Para respaldar o processo de ensino e aprendizagem de conhecimentos científicos, os acadêmicos
fazem uso de recursos visuais e auditivos para intervir e melhorar a memória imediata e memória
recente apresentada pela maioria de nossos alunos com necessidades especiais. Como resultados
das intervenções, inúmeras produções textuais já se fizeram presentes, podendo ser citado o
entendimento de que a escrita tem uma função social. Atualmente os alunos solicitam aos
acadêmicos, de acordo com suas necessidades, respaldo para escrita de cartas, para amigos,
paqueras; cartões de aniversário; anotações de ingredientes para fazerem alguma receita em casa
com os pais, etc.
No ateliê de jogos matemáticos as atividades estão organizadas de modo a desenvolver conteúdos
que favoreçam a construção de noções lógico matemáticas, uma vez que o processo cognitivo
propicia não só a construção do conceito de número, como também, a construção de esquemas
mentais que permitem assimilar melhor todo processo de ensino aprendizagem, bem como a
resolução de problemas. Como exemplificação de resultados obtidos, citamos a presença de um
dos pais dos alunos do projeto relatando os avanços evidenciados no filho após seu ingresso no
ateliê. Além de melhorar as notas na escola regular, o mesmo recuperou sua auto estima, tornou-se
mais questionador e passou a expor seus pensamentos e opiniões diante de situações que se sentia
incomodado.
Mediante o exposto é possível afirmar que as ações que mobilizam o fazer educativo do presente
projeto parte do pressuposto de que o homem deve ser valorizado na sua essência. Essa afirmação
é sustentada pela premissa de que todo desenvolvimento técnico-científico deve voltar-se para o
benefício do homem, por considerá-lo um ser social. Suas incapacidades ou defeitos, originados
pelos diferentes fatores, devem ser tratados como questões sociais, conforme o pensamento de
Vygotsky (1989).
Como é possível perceber a organização do trabalho pedagógico por meio de ateliês, é
estabelecida a partir de uma perspectiva interdisciplinar, nos quais a linguagem, em suas diferentes
modalidades (gráfica, musical, plástica, matemática, corporal) se constitui em um instrumento
mediador para a apropriação de conhecimento.
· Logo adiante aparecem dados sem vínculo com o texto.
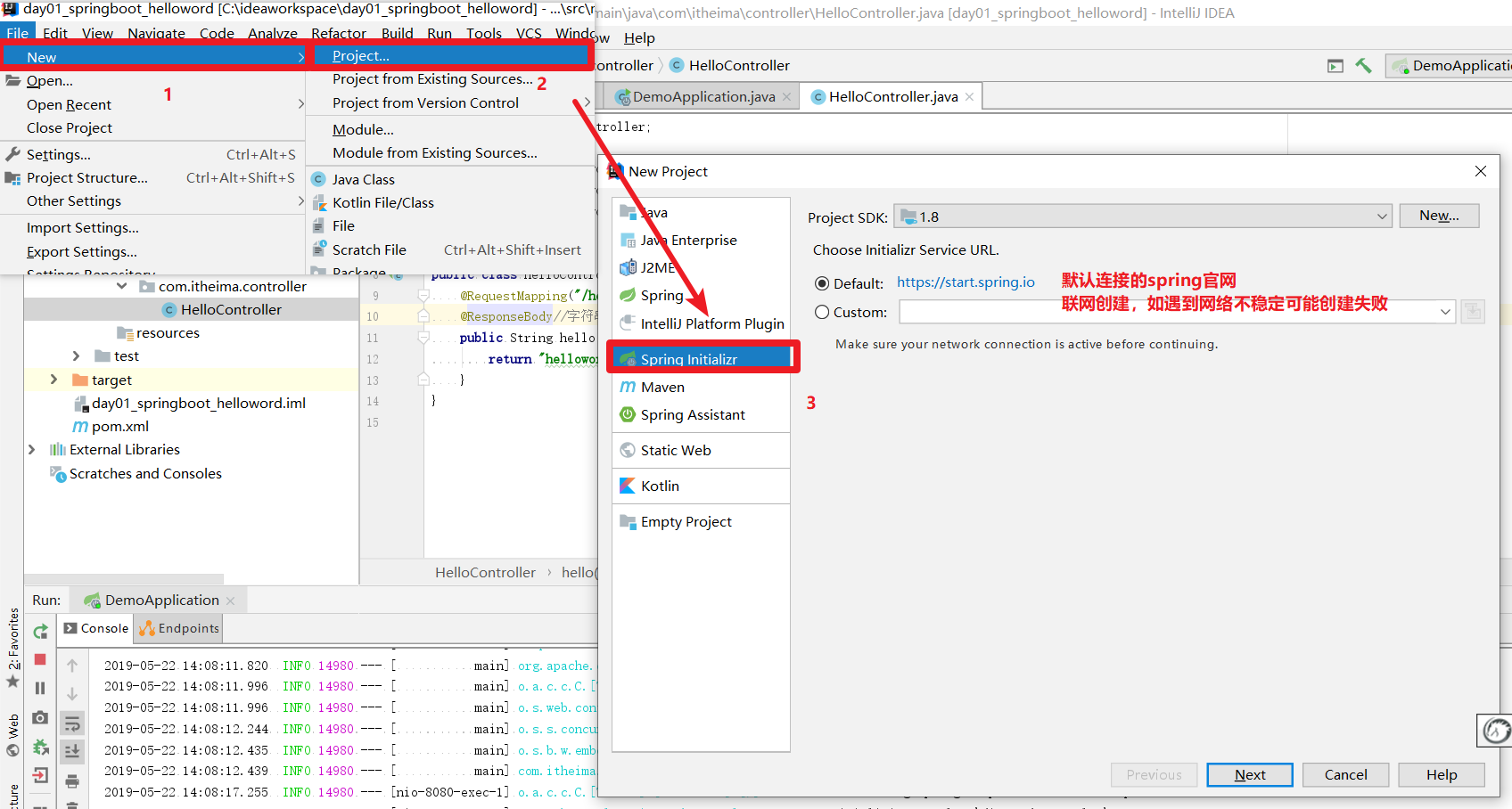This screenshot has width=1512, height=809.
Task: Open the Project SDK 1.8 dropdown
Action: pos(1143,217)
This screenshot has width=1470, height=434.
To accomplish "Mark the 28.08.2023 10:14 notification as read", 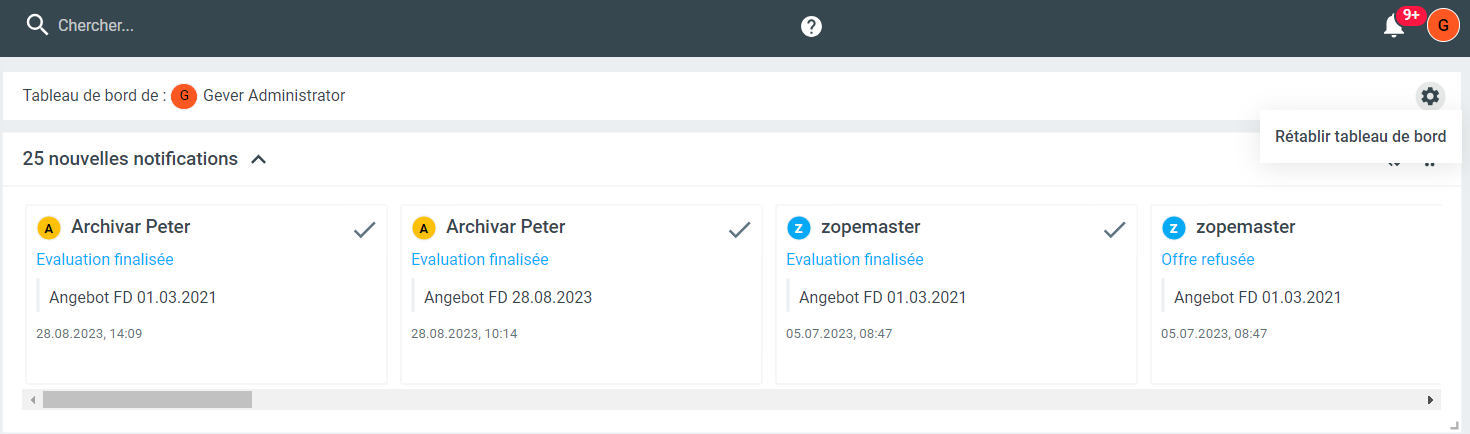I will tap(739, 230).
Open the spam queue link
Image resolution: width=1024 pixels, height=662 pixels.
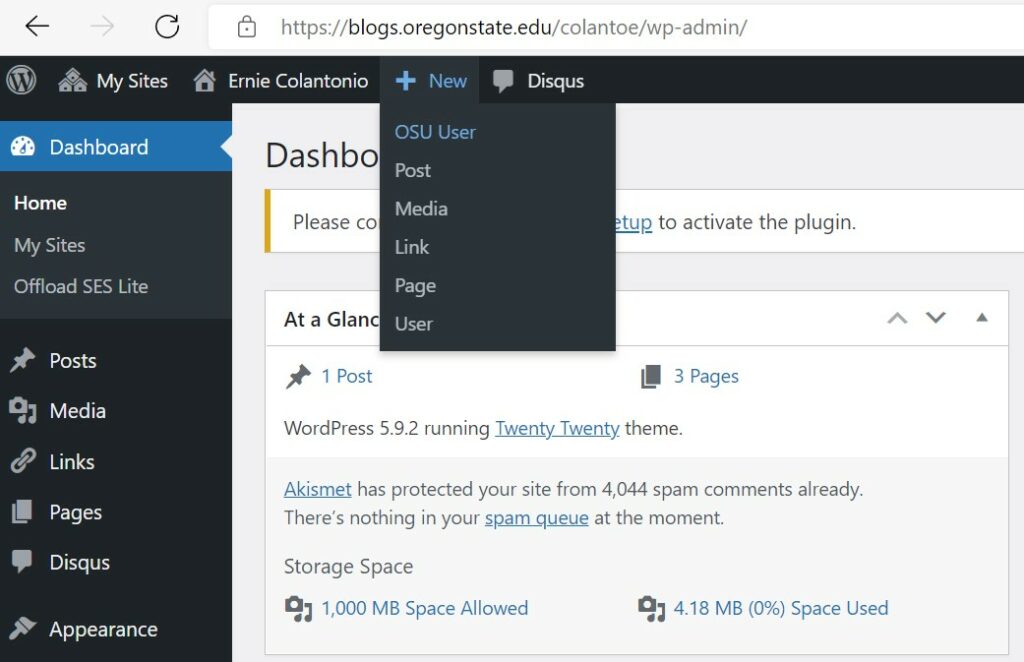click(x=536, y=518)
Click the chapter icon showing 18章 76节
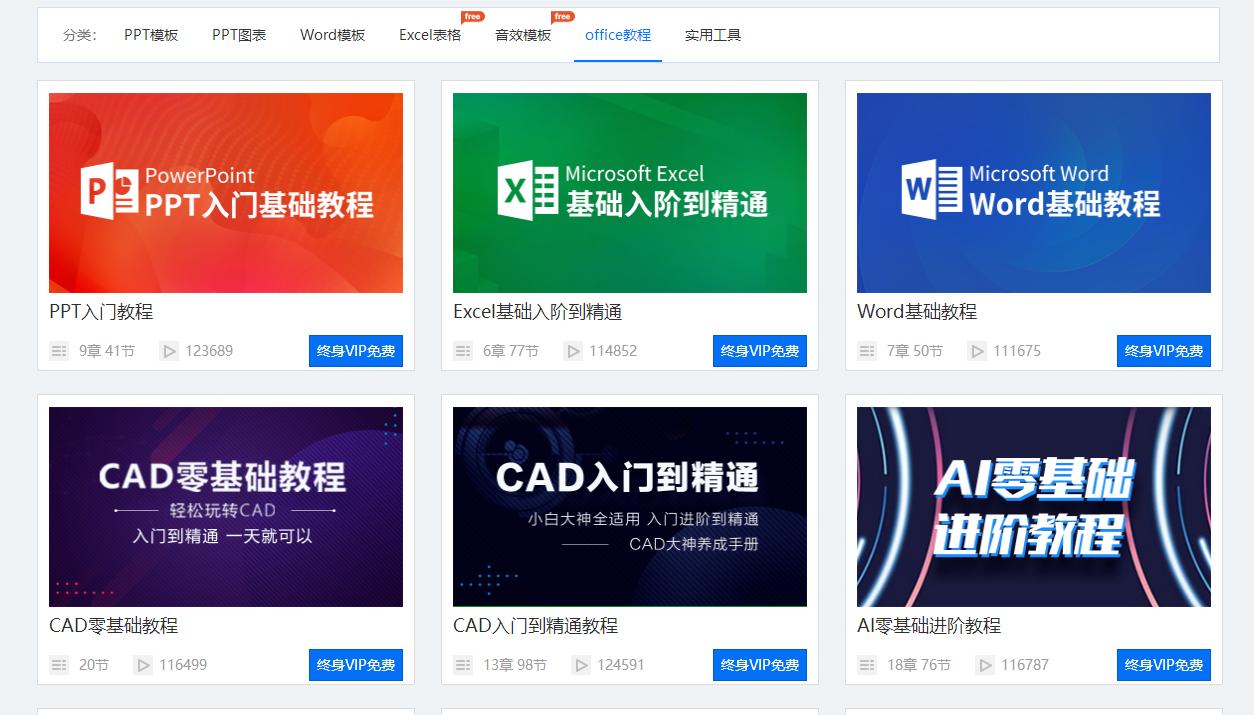 866,665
A linguagem, nesse prisma, segundo Vygotsky (1984), ocupa lugar central na caracterização dos
elementos constitutivos do comportamento humano, sendo a ela atribuído papel significativo na
emergência e desenvolvimento das funções psicológicas. Tal pensamento é reforçado por Palangana
(2000, p.28-29), a qual afirma que
A linguagem encerra em si o saber, os valores, as normas de conduta, as
experiências organizadas pelos antepassados, por isso participa diretamente
do psiquismo desde o nascimento (...) Quando a criança, pela intervenção
das pessoas, toma para si significados socialmente construídos, junto com
eles incorpora e desenvolve uma qualidade de percepção, memória e
atenção, raciocínio e abstração, dentre tantas outras capacidades presentes
no mundo moderno.
Essa capacidade citada acima, é respaldada por Vygotsky (1989) em relação às pessoas com
deficiências, pontuando que as mesmas não são menos desenvolvidas que aquelas consideradas
normais, apenas se desenvolvem de outra maneira. Para tal, é necessário buscar recursos,
estratégias, métodos e procedimentos que favoreçam o seu desenvolvimento, para subsidiar
mediações no que tange aos aspectos de desenvolvimento de atitudes, valores e do aprimoramento
das capacidades intelectivas.
Considerações
Com os princípios do movimento da inclusão social e escolar das pessoas com necessidades
especiais incorporados no cotidiano da sociedade atual, por meio da implementação de políticas
públicas que contemplem cada vez mais o atendimento desses indivíduos, a realização do presente
projeto, representa, até certo ponto, atitude coesa, no sentido que oportuniza aos seus participantes
o acesso aos conhecimentos que fundamentam a área da educação especial e inclusiva, pouco
contemplada nos currículos dos cursos de nível superior, embora nos debates acadêmicos essa
temática tenha sido alvo de significativos estudos e pesquisas.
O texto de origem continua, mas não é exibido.